### Available records:
○ ○ ○ ○ ○ ○ ○

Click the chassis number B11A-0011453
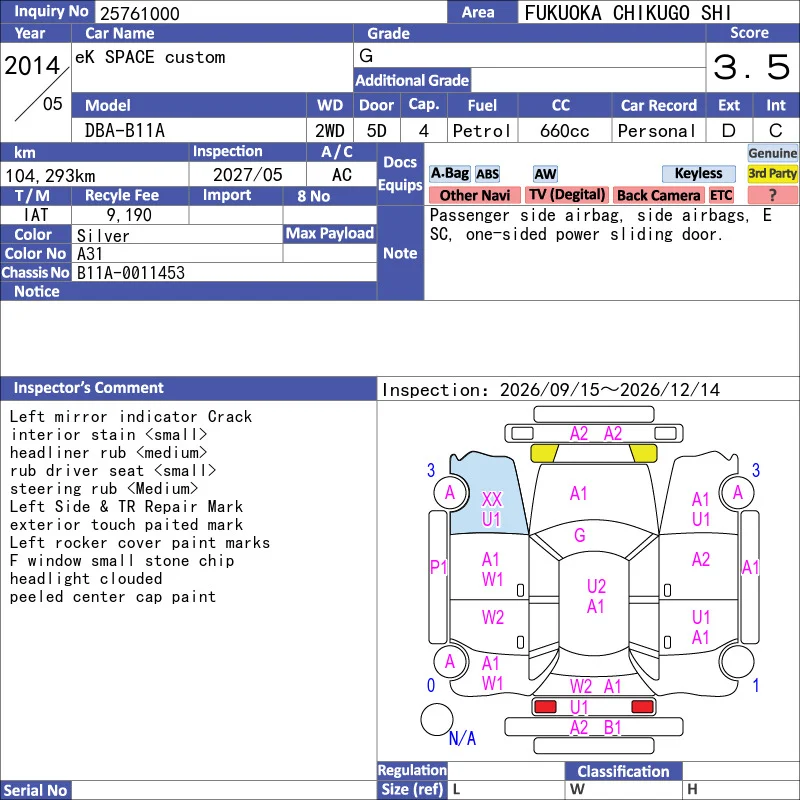 131,273
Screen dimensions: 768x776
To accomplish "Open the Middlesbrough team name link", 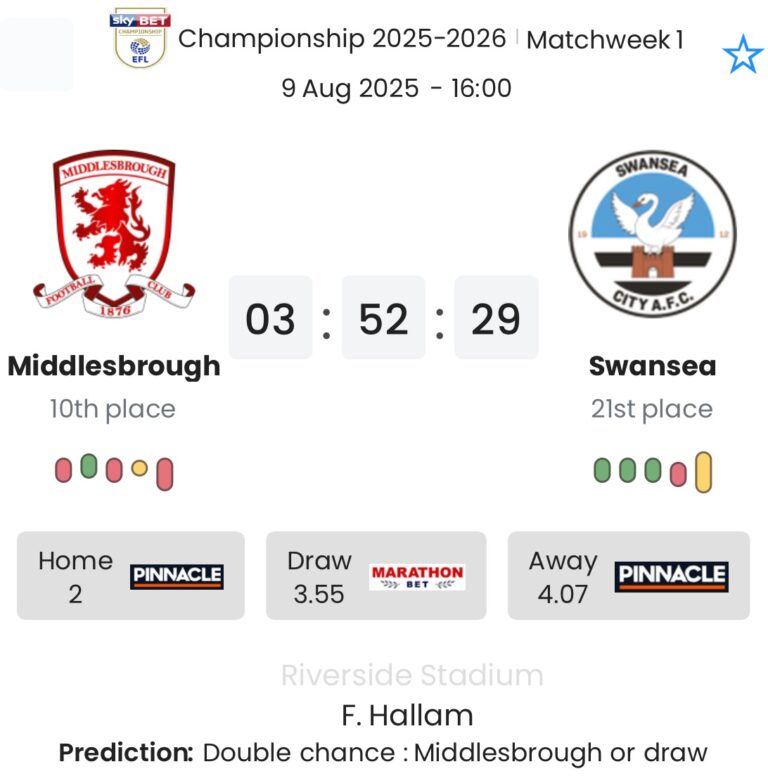I will coord(113,366).
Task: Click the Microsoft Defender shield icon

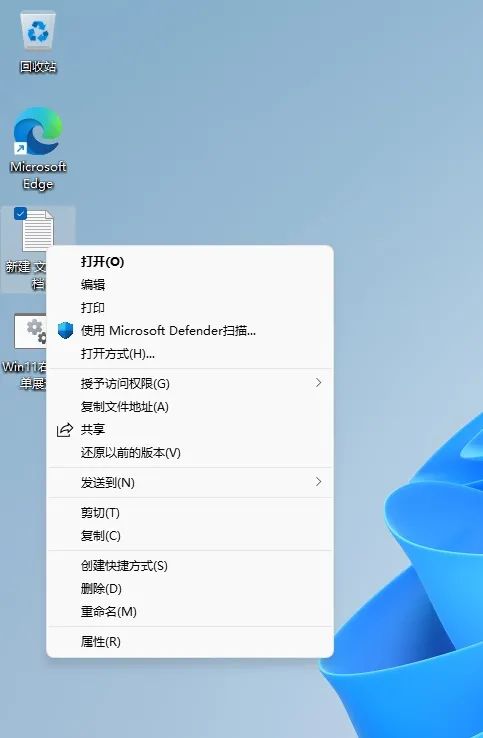Action: 65,330
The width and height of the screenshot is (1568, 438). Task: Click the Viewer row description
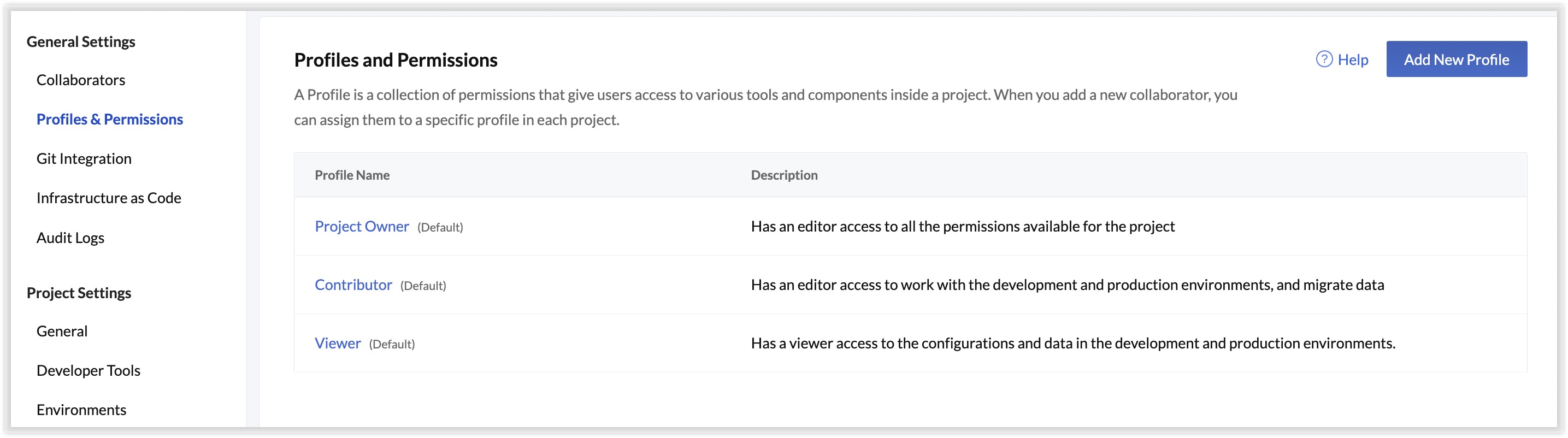pyautogui.click(x=1072, y=343)
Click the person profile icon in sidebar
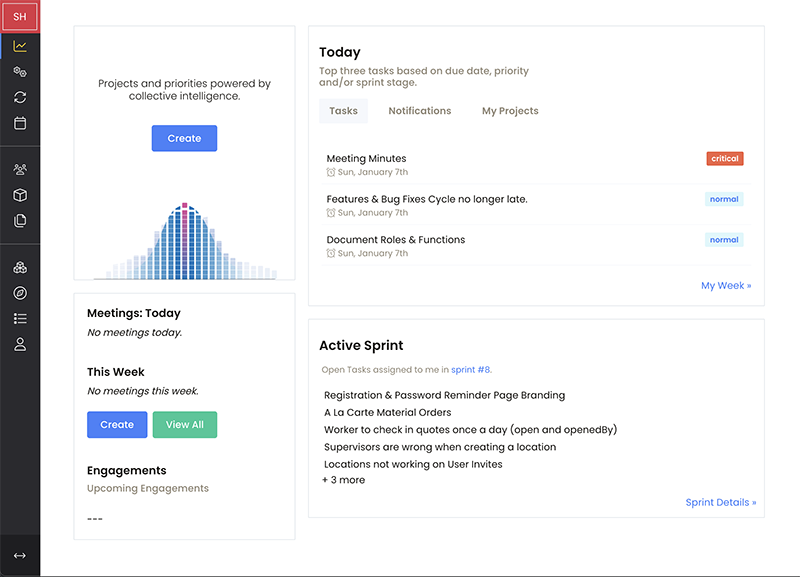The height and width of the screenshot is (577, 800). click(x=20, y=345)
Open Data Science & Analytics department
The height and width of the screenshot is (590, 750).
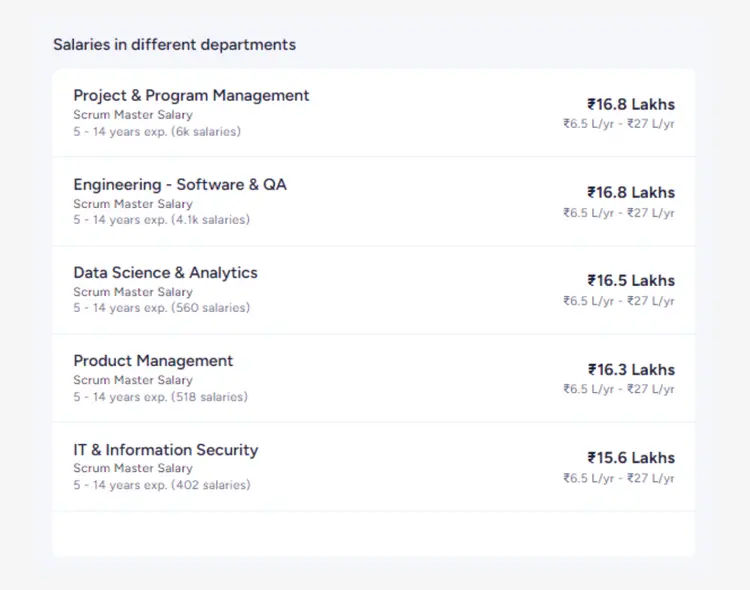[165, 273]
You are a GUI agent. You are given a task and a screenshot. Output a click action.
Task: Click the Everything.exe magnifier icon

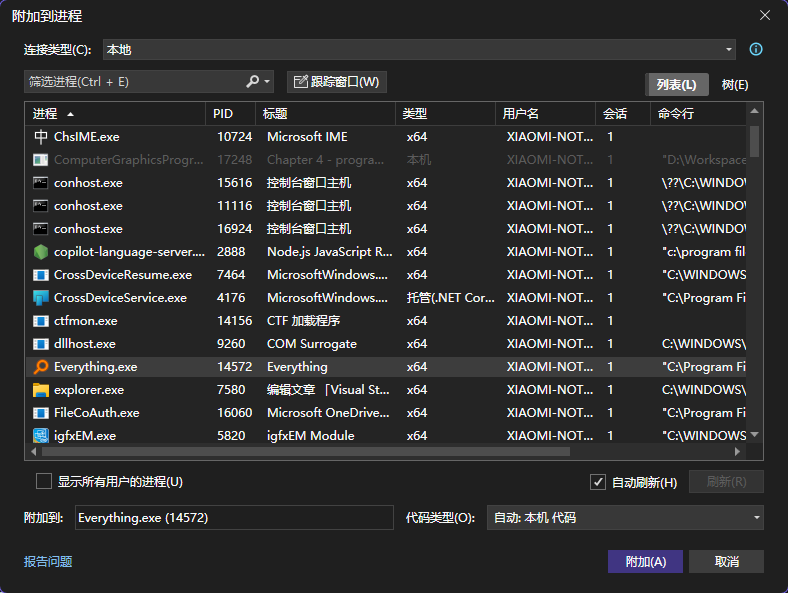point(40,367)
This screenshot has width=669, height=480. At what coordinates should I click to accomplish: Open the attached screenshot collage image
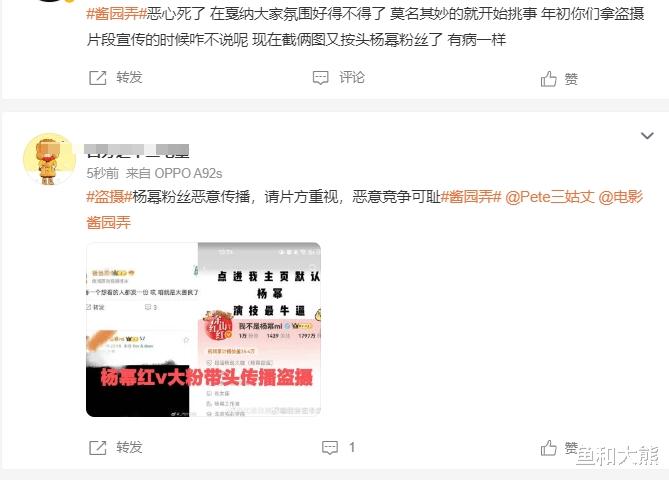pyautogui.click(x=204, y=329)
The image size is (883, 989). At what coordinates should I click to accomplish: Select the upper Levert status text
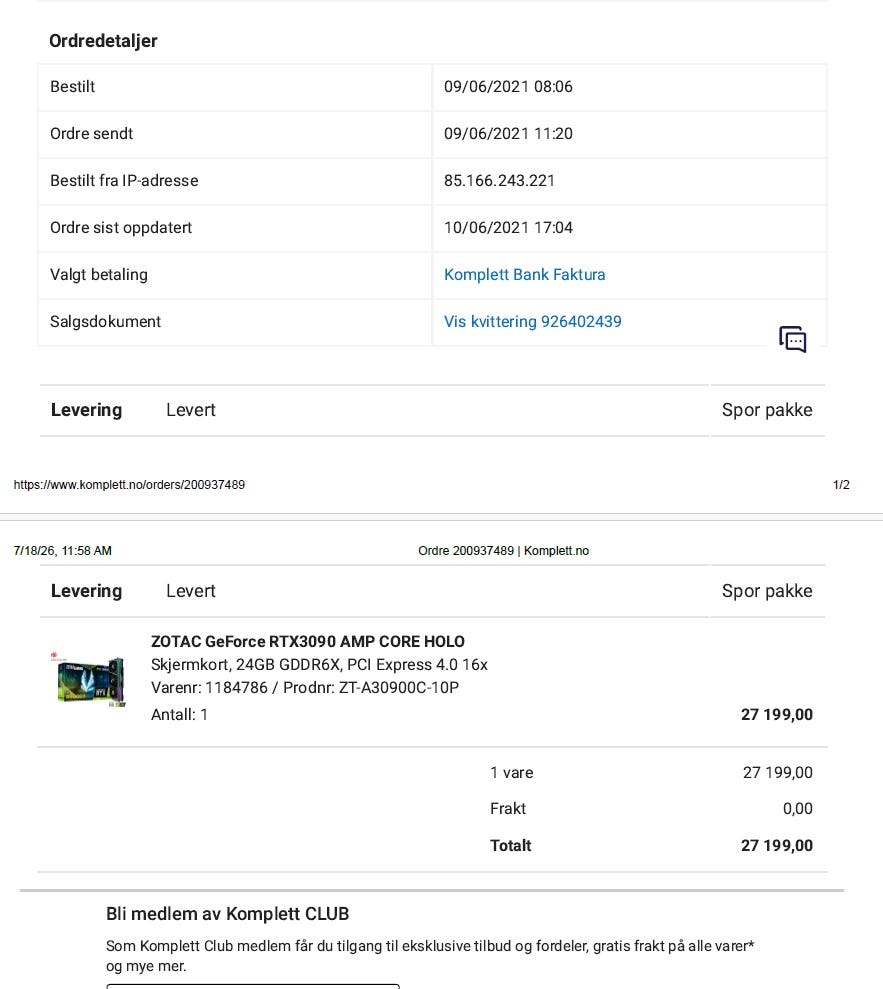click(x=190, y=410)
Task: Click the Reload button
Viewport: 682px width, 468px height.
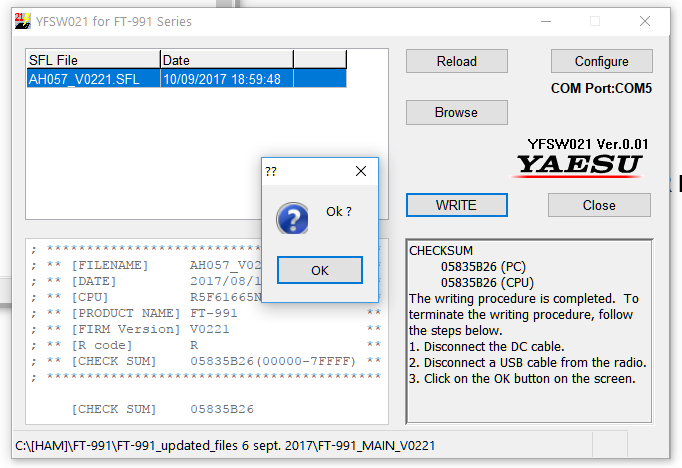Action: click(456, 61)
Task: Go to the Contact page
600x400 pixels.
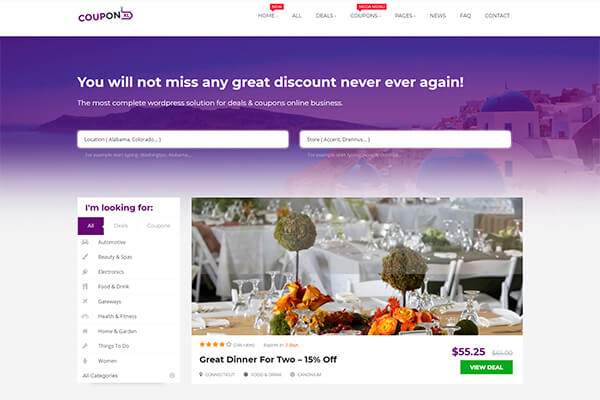Action: pyautogui.click(x=497, y=16)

○ ○ ○ ○ ○ ○ ○

### Prompt:
Find the line that contains "You are a GUI". Reproduce it and every later line of the records exactly, minus the pictures.

### Solution:
You are a GUI agent. You are given a task and a screenshot. Output a click action.
Task: Click the Everything.exe magnifier icon

point(40,367)
This screenshot has width=669, height=480. At what coordinates should I click to accomplish: Open the attached screenshot collage image
pyautogui.click(x=204, y=329)
The image size is (883, 989). At what coordinates should I click to accomplish: Select the upper Levert status text
click(x=190, y=410)
Task: Click the Reload button
Viewport: 682px width, 468px height.
Action: click(456, 61)
Task: Go to the Contact page
600x400 pixels.
Action: pyautogui.click(x=497, y=16)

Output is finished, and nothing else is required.